:: Problem details ::
Only the lines below from the one containing "You are a computer-use" through the last line should be set down, exactly as written and with no pictures.

Collected data
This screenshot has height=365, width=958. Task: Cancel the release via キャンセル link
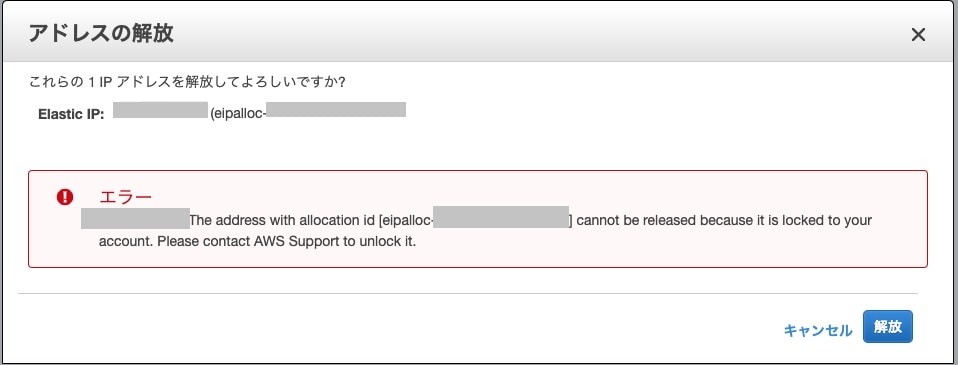pyautogui.click(x=817, y=330)
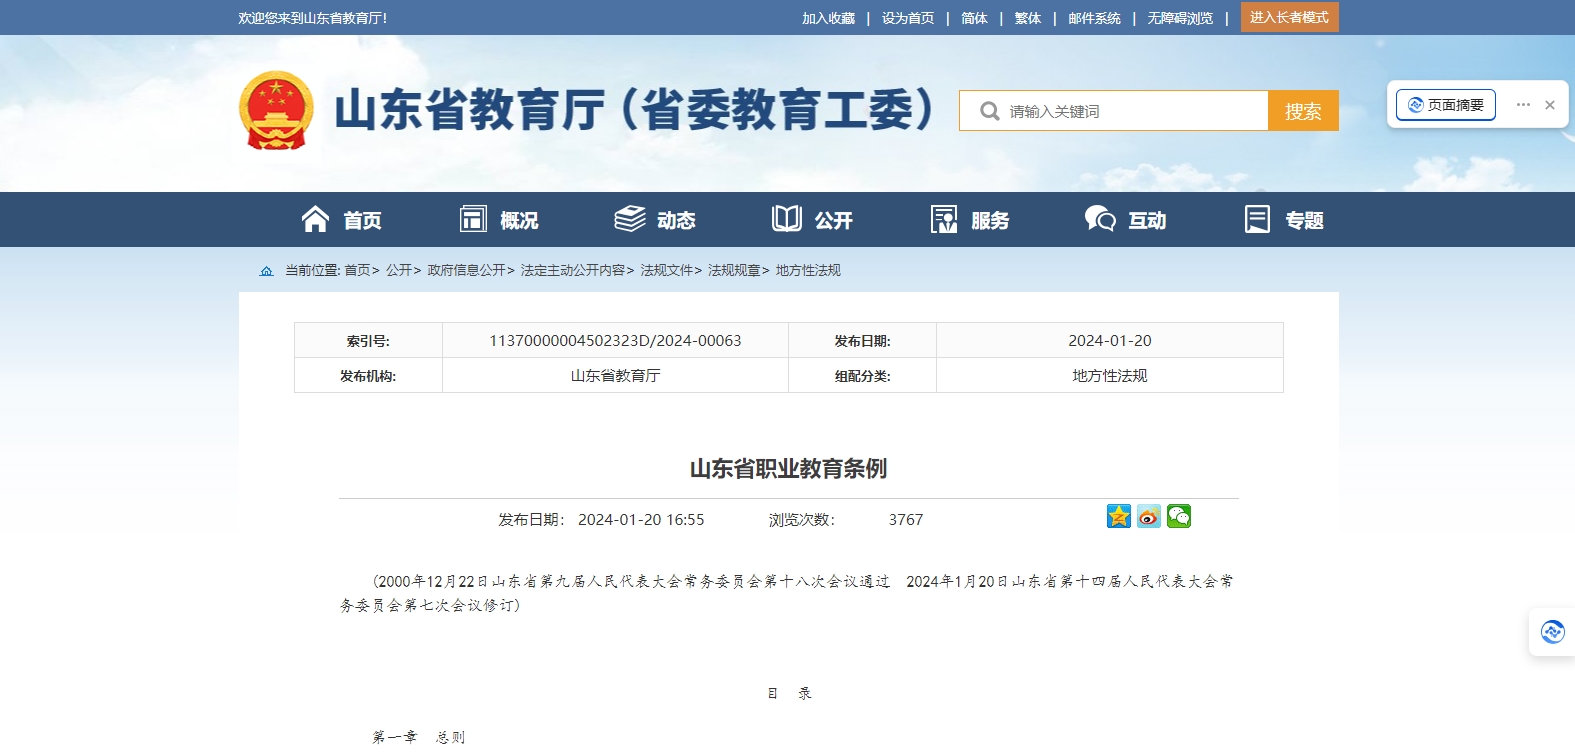Open 专题 from the navigation bar
The width and height of the screenshot is (1575, 756).
pos(1284,220)
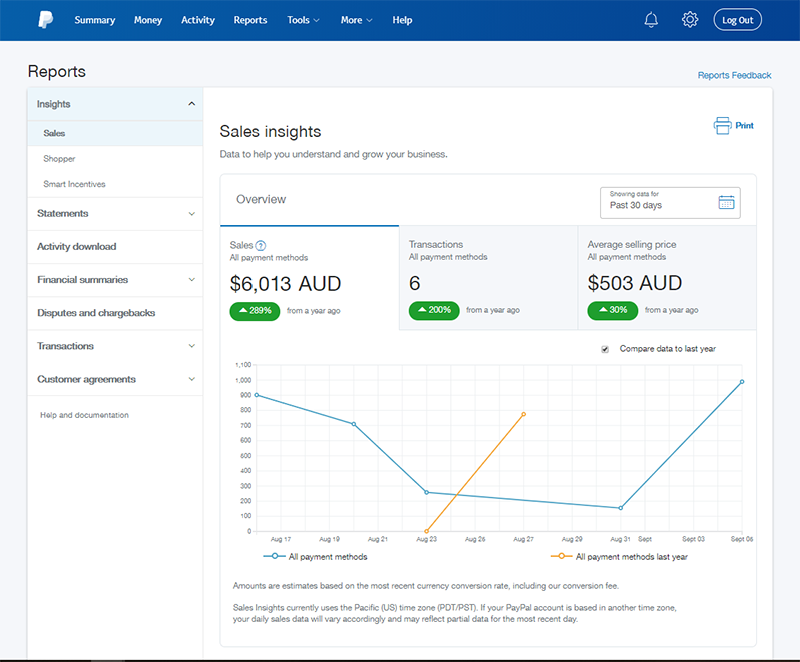The height and width of the screenshot is (662, 800).
Task: Collapse the Insights section
Action: pos(191,104)
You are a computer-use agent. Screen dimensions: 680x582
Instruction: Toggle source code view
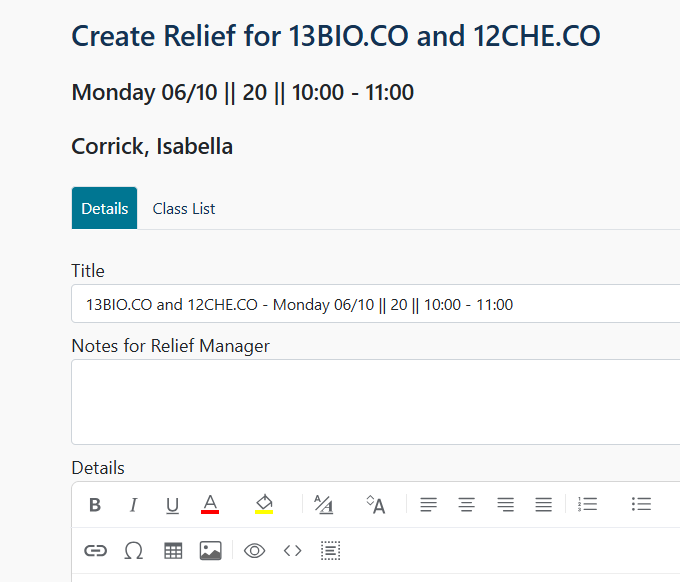coord(292,550)
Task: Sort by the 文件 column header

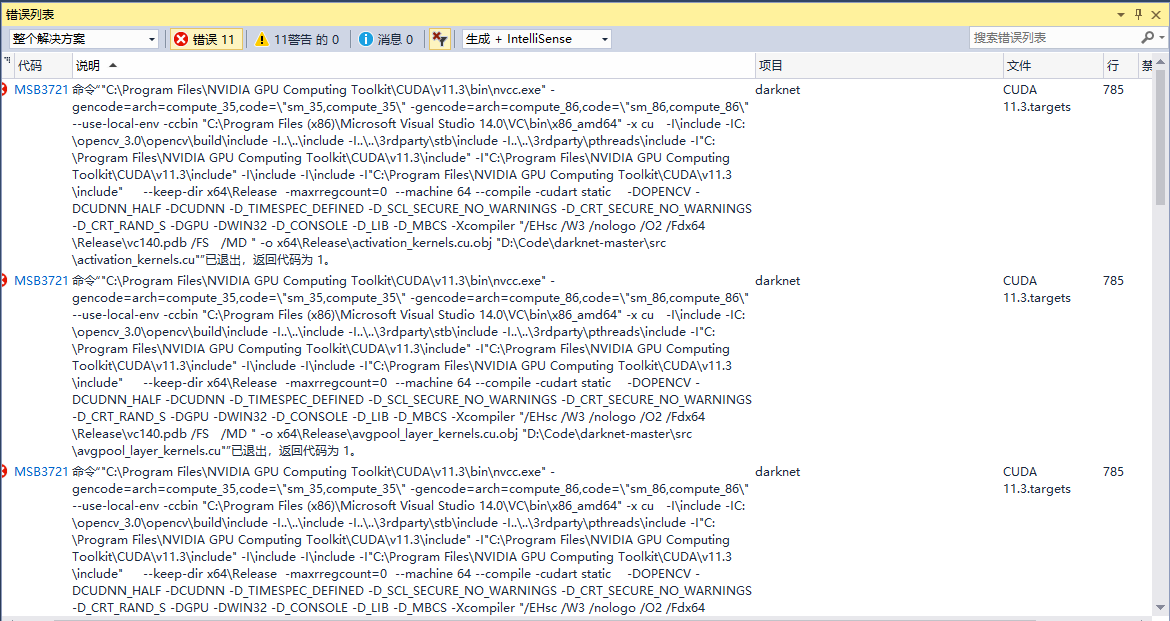Action: point(1018,65)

:: Task answer ::
You are a computer-use agent. Screen dimensions: 680x582
Instruction: Toggle source code view
coord(292,550)
Task: Sort by the 文件 column header

Action: point(1018,65)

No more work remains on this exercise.